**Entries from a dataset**

━━━━━━━━━━

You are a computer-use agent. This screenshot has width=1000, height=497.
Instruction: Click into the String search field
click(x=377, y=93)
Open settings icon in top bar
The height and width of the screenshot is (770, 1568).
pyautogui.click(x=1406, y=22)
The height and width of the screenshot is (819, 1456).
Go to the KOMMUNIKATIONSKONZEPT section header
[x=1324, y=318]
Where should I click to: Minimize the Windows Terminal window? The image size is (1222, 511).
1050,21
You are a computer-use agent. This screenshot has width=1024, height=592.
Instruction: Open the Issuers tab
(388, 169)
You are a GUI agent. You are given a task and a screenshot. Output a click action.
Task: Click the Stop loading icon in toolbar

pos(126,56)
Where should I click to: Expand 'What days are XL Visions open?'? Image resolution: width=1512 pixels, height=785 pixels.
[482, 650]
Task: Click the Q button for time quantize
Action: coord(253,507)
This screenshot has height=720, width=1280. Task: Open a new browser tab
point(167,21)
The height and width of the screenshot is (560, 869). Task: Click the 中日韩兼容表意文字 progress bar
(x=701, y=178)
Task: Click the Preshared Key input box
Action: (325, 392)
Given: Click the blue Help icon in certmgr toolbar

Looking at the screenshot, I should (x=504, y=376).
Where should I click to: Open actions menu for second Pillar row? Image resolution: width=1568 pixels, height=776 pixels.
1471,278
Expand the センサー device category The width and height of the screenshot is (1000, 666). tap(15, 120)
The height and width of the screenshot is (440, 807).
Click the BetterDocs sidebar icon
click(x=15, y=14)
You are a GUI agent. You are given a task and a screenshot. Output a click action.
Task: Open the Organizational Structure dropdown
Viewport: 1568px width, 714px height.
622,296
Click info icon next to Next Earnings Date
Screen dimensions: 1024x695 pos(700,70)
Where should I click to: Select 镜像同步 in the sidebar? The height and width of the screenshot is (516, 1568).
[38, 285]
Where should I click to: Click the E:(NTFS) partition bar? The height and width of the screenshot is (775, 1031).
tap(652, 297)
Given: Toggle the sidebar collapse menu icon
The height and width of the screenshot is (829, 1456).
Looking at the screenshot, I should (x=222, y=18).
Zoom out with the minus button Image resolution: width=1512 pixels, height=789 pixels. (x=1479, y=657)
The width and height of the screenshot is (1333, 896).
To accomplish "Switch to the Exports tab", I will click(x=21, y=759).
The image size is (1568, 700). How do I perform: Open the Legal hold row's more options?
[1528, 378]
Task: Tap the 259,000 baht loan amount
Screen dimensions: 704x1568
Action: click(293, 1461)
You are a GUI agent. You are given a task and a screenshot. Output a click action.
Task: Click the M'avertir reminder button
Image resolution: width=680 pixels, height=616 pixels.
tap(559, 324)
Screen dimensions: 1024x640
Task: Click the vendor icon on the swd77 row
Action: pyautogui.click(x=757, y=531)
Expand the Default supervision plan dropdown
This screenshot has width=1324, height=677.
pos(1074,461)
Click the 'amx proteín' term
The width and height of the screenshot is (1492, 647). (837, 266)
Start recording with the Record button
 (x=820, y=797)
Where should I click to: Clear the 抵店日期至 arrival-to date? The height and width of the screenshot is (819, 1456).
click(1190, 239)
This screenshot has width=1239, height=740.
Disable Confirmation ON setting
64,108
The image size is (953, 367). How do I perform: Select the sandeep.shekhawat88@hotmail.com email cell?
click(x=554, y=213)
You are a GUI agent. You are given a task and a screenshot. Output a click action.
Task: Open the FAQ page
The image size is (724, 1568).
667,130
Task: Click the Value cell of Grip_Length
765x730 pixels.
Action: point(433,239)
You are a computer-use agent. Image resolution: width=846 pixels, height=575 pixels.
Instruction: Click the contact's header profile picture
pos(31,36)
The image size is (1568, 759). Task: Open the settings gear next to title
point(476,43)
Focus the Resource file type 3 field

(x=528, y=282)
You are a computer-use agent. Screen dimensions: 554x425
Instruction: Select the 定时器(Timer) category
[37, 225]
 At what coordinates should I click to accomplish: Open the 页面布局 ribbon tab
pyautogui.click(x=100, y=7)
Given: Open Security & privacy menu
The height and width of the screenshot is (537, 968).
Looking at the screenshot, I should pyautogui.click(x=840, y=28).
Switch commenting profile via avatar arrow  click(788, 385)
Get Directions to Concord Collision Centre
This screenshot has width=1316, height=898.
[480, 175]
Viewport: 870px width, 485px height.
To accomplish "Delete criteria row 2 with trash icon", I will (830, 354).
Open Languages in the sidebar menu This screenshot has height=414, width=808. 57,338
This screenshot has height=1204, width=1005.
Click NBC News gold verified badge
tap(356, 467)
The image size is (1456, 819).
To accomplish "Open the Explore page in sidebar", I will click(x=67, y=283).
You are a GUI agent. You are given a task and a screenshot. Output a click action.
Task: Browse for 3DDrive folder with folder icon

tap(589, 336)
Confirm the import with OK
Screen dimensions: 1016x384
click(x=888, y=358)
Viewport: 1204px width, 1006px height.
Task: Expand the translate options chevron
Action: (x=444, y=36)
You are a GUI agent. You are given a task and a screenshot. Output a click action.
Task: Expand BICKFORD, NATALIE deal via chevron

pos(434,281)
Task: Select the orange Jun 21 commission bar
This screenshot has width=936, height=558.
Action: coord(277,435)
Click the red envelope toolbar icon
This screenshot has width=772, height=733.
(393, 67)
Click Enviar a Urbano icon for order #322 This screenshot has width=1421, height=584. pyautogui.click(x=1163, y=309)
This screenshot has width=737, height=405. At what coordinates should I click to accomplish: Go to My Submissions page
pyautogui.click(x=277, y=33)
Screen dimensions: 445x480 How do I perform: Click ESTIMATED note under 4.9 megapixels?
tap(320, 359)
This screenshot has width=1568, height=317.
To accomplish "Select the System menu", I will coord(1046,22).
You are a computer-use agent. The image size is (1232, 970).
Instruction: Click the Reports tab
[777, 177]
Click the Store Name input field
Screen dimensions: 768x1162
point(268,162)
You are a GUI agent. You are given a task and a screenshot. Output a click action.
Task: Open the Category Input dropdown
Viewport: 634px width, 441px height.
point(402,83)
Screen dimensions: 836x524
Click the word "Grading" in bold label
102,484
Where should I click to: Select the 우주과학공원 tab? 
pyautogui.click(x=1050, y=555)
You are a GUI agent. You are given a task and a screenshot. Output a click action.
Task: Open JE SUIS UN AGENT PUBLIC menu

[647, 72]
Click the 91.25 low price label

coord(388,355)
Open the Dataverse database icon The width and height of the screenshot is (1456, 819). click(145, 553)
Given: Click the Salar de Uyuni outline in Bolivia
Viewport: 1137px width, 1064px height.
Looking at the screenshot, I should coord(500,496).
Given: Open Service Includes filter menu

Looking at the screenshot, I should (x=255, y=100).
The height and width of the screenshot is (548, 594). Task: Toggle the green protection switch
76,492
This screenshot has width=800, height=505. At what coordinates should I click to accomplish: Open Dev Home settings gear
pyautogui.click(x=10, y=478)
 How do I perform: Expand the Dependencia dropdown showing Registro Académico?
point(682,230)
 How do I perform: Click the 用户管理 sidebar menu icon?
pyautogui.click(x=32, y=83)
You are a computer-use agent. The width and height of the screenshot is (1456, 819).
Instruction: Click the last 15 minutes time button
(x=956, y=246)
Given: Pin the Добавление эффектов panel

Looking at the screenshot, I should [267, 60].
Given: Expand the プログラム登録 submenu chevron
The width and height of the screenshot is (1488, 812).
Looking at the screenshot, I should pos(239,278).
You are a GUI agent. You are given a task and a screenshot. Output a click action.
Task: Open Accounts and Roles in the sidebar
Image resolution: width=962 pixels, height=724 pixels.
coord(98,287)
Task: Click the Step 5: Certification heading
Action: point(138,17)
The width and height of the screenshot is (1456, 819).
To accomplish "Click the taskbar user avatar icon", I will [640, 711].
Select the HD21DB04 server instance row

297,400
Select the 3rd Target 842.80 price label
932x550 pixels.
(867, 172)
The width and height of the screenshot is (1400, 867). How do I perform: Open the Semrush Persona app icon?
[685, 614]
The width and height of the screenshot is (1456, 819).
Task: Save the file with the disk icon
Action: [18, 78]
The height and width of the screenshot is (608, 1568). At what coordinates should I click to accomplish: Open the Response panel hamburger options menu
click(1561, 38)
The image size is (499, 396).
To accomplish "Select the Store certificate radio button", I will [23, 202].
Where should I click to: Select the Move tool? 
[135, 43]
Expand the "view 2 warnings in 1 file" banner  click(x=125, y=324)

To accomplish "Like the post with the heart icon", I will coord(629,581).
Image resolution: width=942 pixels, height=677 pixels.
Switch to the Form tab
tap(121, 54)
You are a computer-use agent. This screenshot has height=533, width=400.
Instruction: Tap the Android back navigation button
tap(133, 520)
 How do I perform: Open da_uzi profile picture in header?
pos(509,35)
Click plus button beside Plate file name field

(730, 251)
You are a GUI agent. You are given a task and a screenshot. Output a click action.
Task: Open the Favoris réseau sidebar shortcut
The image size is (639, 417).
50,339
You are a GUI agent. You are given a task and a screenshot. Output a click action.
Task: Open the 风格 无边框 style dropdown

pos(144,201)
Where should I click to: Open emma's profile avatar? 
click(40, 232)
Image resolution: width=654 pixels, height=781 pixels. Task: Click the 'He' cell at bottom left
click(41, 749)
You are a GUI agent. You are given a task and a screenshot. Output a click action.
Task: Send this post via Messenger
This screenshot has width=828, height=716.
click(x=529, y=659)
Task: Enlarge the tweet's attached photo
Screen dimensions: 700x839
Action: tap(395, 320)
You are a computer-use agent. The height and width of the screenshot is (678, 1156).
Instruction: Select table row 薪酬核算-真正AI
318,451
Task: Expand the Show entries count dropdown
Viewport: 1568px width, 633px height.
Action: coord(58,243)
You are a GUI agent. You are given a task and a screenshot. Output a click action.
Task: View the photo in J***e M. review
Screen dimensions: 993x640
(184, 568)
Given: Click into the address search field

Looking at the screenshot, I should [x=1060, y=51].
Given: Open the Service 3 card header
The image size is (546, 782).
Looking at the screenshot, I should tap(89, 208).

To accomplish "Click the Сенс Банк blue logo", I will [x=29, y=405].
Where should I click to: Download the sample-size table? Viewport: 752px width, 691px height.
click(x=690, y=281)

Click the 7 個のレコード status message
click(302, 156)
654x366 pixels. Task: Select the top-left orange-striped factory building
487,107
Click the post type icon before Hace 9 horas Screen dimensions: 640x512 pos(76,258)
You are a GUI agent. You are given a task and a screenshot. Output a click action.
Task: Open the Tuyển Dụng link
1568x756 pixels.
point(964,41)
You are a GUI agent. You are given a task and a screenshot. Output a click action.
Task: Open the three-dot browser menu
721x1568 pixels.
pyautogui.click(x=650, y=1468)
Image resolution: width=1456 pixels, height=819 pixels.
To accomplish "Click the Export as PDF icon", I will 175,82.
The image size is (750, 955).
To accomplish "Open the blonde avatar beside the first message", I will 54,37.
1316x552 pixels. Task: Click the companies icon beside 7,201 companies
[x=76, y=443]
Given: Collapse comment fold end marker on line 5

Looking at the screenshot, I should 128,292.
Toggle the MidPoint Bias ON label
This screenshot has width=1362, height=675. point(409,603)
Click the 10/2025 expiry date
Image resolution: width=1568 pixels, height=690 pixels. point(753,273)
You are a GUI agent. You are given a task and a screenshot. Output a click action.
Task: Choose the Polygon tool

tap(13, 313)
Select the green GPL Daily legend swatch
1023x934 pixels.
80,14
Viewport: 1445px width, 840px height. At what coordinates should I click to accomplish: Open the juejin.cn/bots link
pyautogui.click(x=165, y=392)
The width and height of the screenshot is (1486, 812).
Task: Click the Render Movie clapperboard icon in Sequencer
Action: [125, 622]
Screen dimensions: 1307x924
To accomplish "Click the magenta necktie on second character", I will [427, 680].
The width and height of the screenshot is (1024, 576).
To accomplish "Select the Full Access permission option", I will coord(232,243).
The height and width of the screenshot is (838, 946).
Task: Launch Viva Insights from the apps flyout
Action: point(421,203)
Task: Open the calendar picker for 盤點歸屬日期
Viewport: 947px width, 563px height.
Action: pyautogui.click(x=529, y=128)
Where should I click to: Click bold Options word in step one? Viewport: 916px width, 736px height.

━━━━━━━━━━

**Short exercise**
Rewrite the lines between the one containing "Viewport: 870px width, 485px height." and the one containing "coord(388,355)", inclusive, as a Markdown table with the columns n and Line. Number the rows in order and leave out blank lines.

**Response**
| n | Line |
|---|---|
| 1 | Viewport: 870px width, 485px height. |
| 2 | To accomplish "Delete criteria row 2 with trash icon", I will (830, 354). |
| 3 | Open Languages in the sidebar menu This screenshot has height=414, width=808. 57,338 |
| 4 | This screenshot has height=1204, width=1005. |
| 5 | Click NBC News gold verified badge |
| 6 | tap(356, 467) |
| 7 | The image size is (1456, 819). |
| 8 | To accomplish "Open the Explore page in sidebar", I will click(x=67, y=283). |
| 9 | You are a GUI agent. You are given a task and a screenshot. Output a click action. |
| 10 | Task: Browse for 3DDrive folder with folder icon |
| 11 | tap(589, 336) |
| 12 | Confirm the import with OK |
| 13 | Screen dimensions: 1016x384 |
| 14 | click(x=888, y=358) |
| 15 | Viewport: 1204px width, 1006px height. |
| 16 | Task: Expand the translate options chevron |
| 17 | Action: (x=444, y=36) |
| 18 | You are a GUI agent. You are given a task and a screenshot. Output a click action. |
| 19 | Task: Expand BICKFORD, NATALIE deal via chevron |
| 20 | pos(434,281) |
| 21 | Task: Select the orange Jun 21 commission bar |
| 22 | This screenshot has width=936, height=558. |
| 23 | Action: coord(277,435) |
| 24 | Click the red envelope toolbar icon |
| 25 | This screenshot has width=772, height=733. |
| 26 | (393, 67) |
| 27 | Click Enviar a Urbano icon for order #322 This screenshot has width=1421, height=584. pyautogui.click(x=1163, y=309) |
| 28 | This screenshot has width=737, height=405. At what coordinates should I click to accomplish: Go to My Submissions page |
| 29 | pyautogui.click(x=277, y=33) |
| 30 | Screen dimensions: 445x480 How do I perform: Click ESTIMATED note under 4.9 megapixels? |
| 31 | tap(320, 359) |
| 32 | This screenshot has width=1568, height=317. |
| 33 | To accomplish "Select the System menu", I will coord(1046,22). |
| 34 | You are a computer-use agent. The image size is (1232, 970). |
| 35 | Instruction: Click the Reports tab |
| 36 | [777, 177] |
| 37 | Click the Store Name input field |
| 38 | Screen dimensions: 768x1162 |
| 39 | point(268,162) |
| 40 | You are a GUI agent. You are given a task and a screenshot. Output a click action. |
| 41 | Task: Open the Category Input dropdown |
| 42 | Viewport: 634px width, 441px height. |
| 43 | point(402,83) |
| 44 | Screen dimensions: 836x524 |
| 45 | Click the word "Grading" in bold label |
| 46 | 102,484 |
| 47 | Where should I click to: Select the 우주과학공원 tab?  |
| 48 | pyautogui.click(x=1050, y=555) |
| 49 | You are a GUI agent. You are given a task and a screenshot. Output a click action. |
| 50 | Task: Open JE SUIS UN AGENT PUBLIC menu |
| 51 | [647, 72] |
| 52 | Click the 91.25 low price label |
| 53 | coord(388,355) |